Objective 1 ::
Check each statement against the profile of Henry Jackson Waters below. For each one, answer yes or no and quote the words of the profile that decide it.
(a) Waters earned his degree from the Missouri College of Agriculture and Mechanical Arts in 1886.
(b) Waters spent his sabbatical studying animal nutrition at the universities of Leipzig and Oxford.
(c) Waters' father was among the first in Missouri to breed Hereford cattle.
Objective 2 ::
According to the profile of Henry Jackson Waters below, for which event did he direct the agricultural exhibits before his sabbatical?
Objective 3 ::
Continue the profile of Henry Jackson Waters below, starting after its last sentence.

Document excerpt ::
-- begin --

Educator at Pennsylvania State College, Missouri College of Agriculture and Mechanical Arts; President of Kansas State Agricultural College and editor of the Kansas City Star.

1865-1925 | Artist: Robert Wadsworth Grafton (1876-1936)


Impact & Accomplishments


Henry Jackson Waters’ father was an agricultural leader in the state of Missouri; among the first there to breed Shorthorn cattle and Cotswold sheep and to rotate crops. He was also a pioneer in agricultural education, initiating Farmers Institutes in the state. His son was one of the early students at the Missouri College of Agriculture and Mechanical Arts, earning his degree in 1886.


Upon graduation, Henry Jackson Waters remained as an instructor and assistant secretary of the Missouri State Board of Agriculture for two years, until he was named professor and experiment station agriculturalist at Pennsylvania State College in 1890. Five years later, he returned to Missouri as college dean and director of the University Experiment Station. Waters’ conducted elaborate experiments in feeding cattle and hogs and instructed graduate students in nutrition at the universities of Ohio and Illinois and at Iowa State.


After directing the impressive agricultural exhibits for the Louisiana Purchase Exposition, Waters took a one-year sabbatical to study animal nutrition abroad, at the universities of Leipzig and Zurich. He was president of the Missouri State Board of Agriculture in 1908-1909.

-- end --

Data lines ::
-- begin --

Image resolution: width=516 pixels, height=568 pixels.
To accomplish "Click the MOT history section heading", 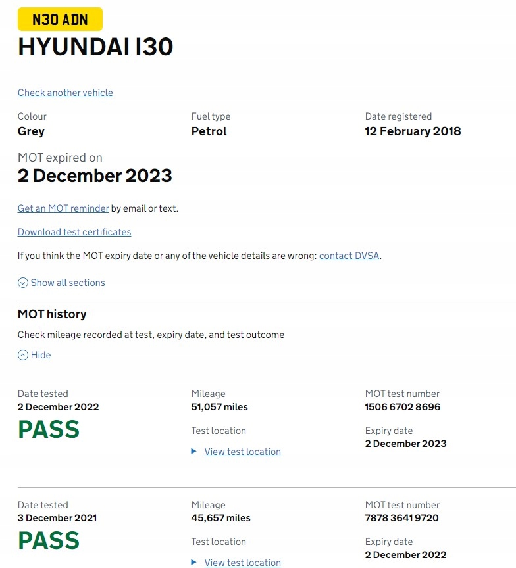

-- end --

Task result 1 ::
(a) Yes: "earning his degree in 1886."
(b) No: "at the universities of Leipzig and Zurich."
(c) No: "among the first there to breed Shorthorn cattle and Cotswold sheep"

Task result 2 ::
The Louisiana Purchase Exposition.

Task result 3 ::
In 1909, Waters was named president of Kansas State Agricultural College, serving until 1917. During this period, President Waters also became engaged in secondary education, serving on the state school board and as president of the state teachers’ association. In 1915, he published the popular textbook, The Essentials of Agriculture. Two years later, Henry Waters left higher education to become editor of the Kansas City Star, considering it his new medium for outreach to the farmers of the state. Waters led Kansas’s preparation efforts during World War I, and in 1920, was appointed to the federal Industrial Commission by President Wilson.



Did You Know?


In 1915, Waters published the popular textbook, The Essentials of Agriculture.



The former Hill Crest Farm in Columbia, MO was donated to the Missouri Department of Conservation and named in honor of Henry Jackson Waters and C.B. Moss.